Imperial troops mainly used Minié rifles, which were much more accurate, lethal, and had a much longer range than the smoothbore "geweer"-style guns, although, being also muzzle-loading, they were similarly limited to two shots per minute. Improved breech-loading mechanisms, such as the Snider, developing a rate of about ten shots a minute, are known to have been used by troops of the Tosa Domain against the shogunate's Shōgitai, at the Battle of Ueno in July 1868. In the second half of the conflict, in the northeast theater, Tosa Province troops are known to have used American-made Spencer repeating rifles. American-made handguns were also popular, such as the 1863 Smith & Wesson Model No. 2 Army, which was imported to Japan by the Scottish trader Thomas Blake Glover and used by the Satsuma forces.

=== Modern period ===
For some time after the Meiji Restoration, Japan continued to use imported weapons. The newly created Imperial Japanese Army used firearms intensively against more traditional samurai rebellious forces during the Satsuma rebellion in 1877, with an average of 320,000 rounds of ammunition fired daily during the conflict.

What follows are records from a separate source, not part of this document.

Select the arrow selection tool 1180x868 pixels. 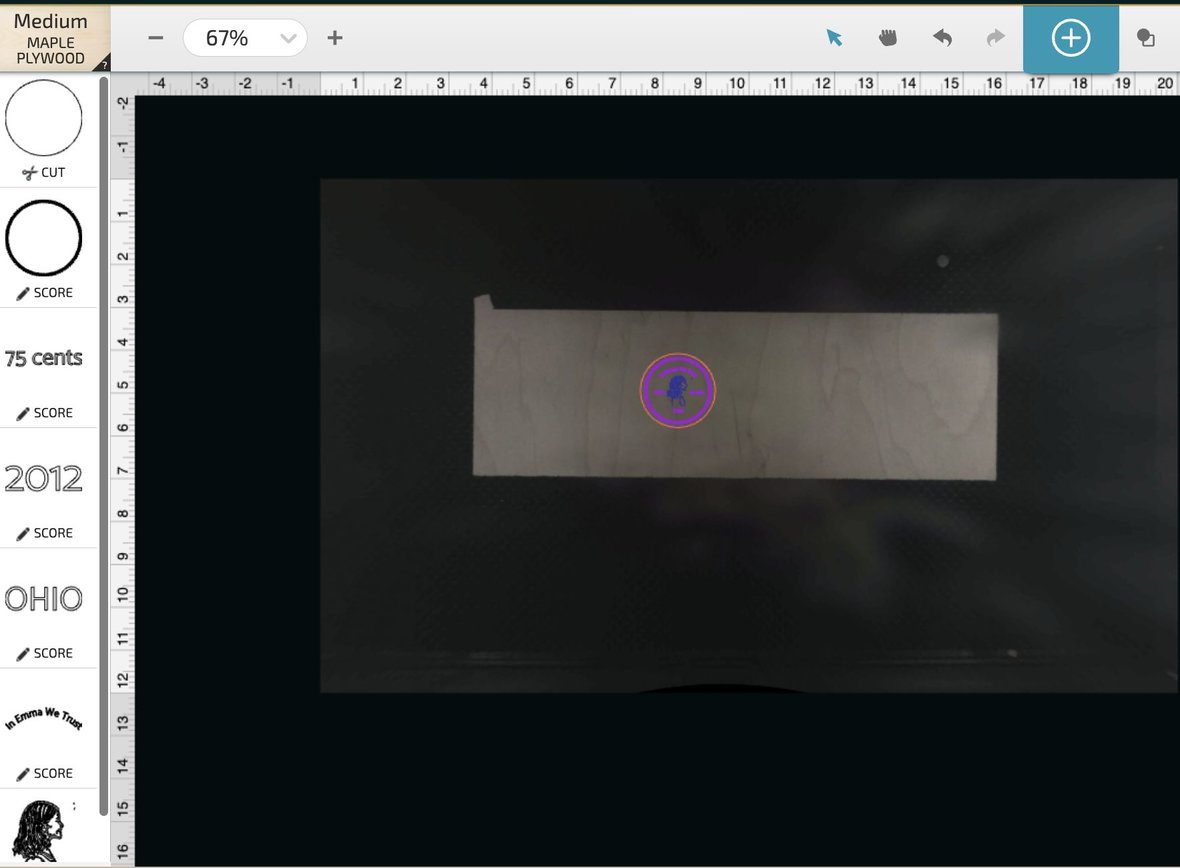point(834,38)
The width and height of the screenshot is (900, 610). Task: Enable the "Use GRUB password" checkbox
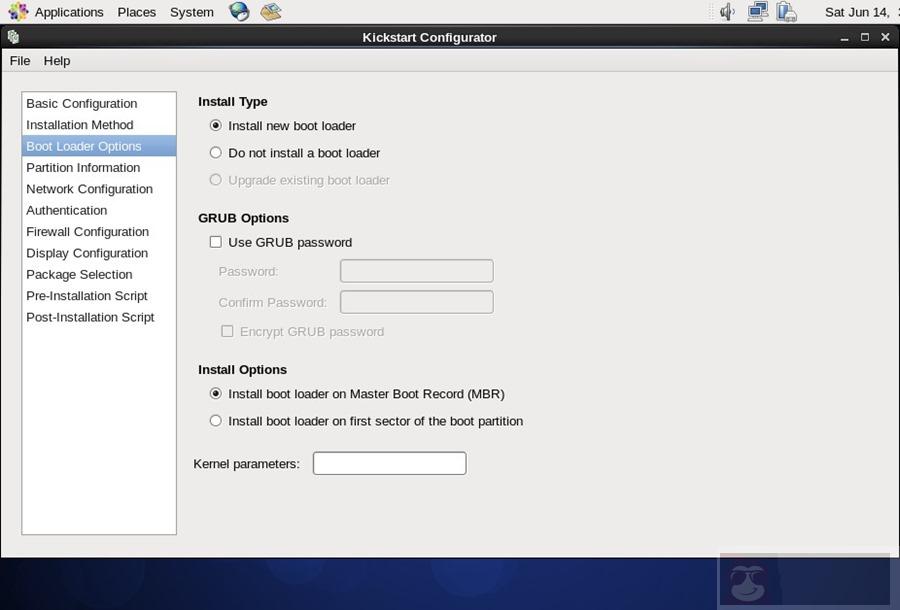(x=215, y=241)
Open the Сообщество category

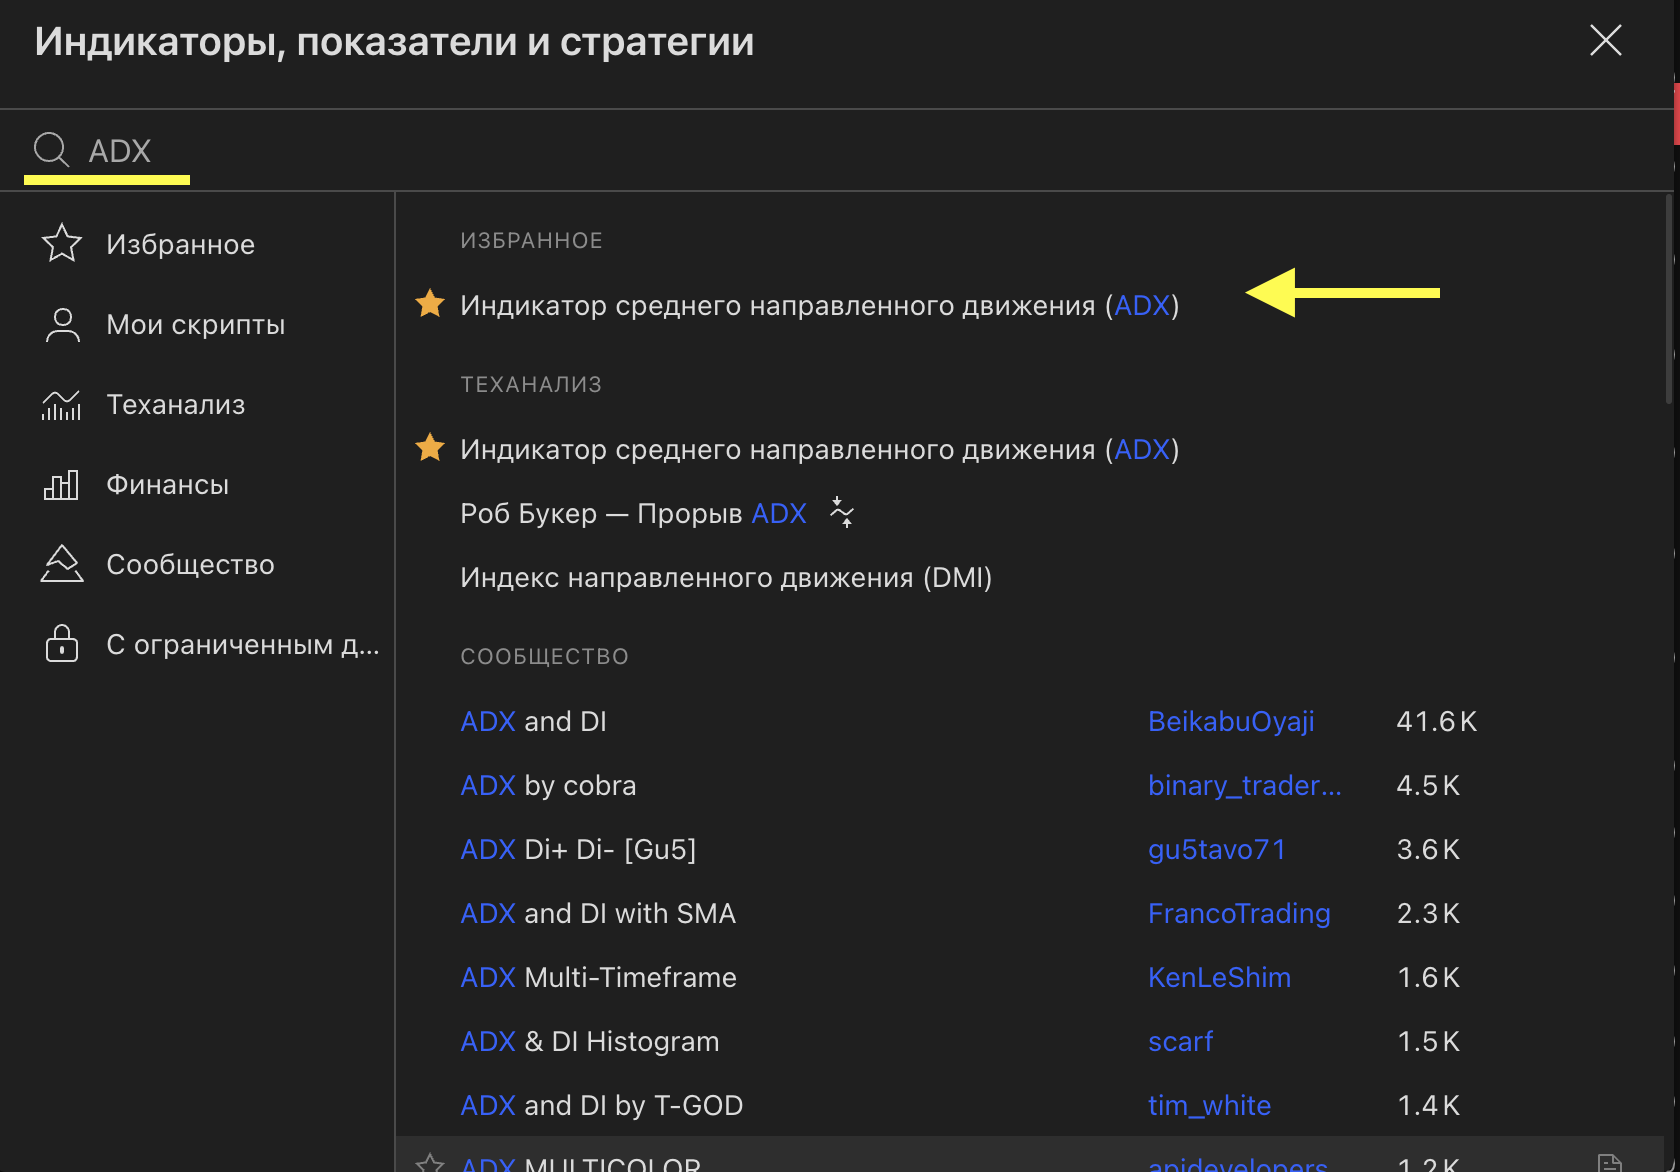click(190, 564)
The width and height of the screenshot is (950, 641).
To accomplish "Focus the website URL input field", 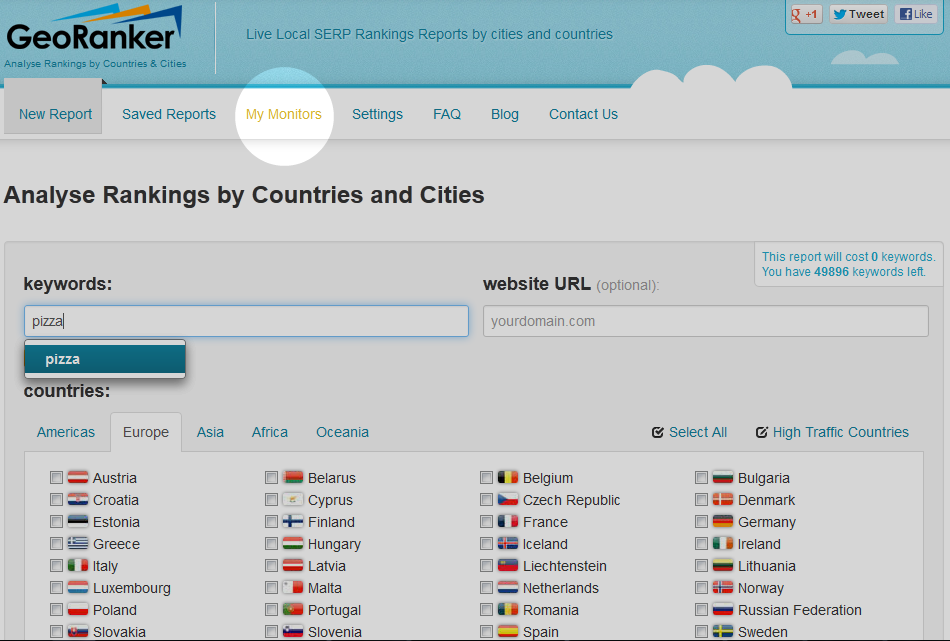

After the Satsuma rebellion, Japan relied extensively on the French Chassepot.

Japan finally developed its own model, the Murata rifle, derived from the French Fusil Gras mle 1874. This was Japan's first locally made service rifle, and was used from 1880 to 1898. An industrial infrastructure, such as the Koishikawa Arsenal had to be established to produce such new weapons.

Later, Japan developed the very successful bolt action Arisaka series rifles, which was the Japanese service rifle until the end of World War II. Japan produced relatively few submachine guns during World War II, the most numerous model was the Type 100 submachine gun of which 24,000–27,000 were produced, compared, for example, with the British Sten of which millions were produced. During the war, the Japanese worked on a copy of the American semi-automatic M1 Garand (the Type 5 rifle) but only a few hundred were made before the end of the war and it did not enter service.

After the end of the war, with the dissolution of the Imperial Japanese Army, and the establishment of the National Police Reserve in 1952 and the Japan Self-Defense Forces in 1954, Japan relied on M1 Garand rifles provided by the United States. In the mid-1950s however, Japan's Defense Agency started to develop battle rifles of its own, such as the Howa Type 64 and assault rifles like the Howa Type 89 which has been gradually replacing the former. In 2019, the Japan Ground Self-Defense Force received the first Howa Type 20 rifles, which are set to replace earlier assault rifles.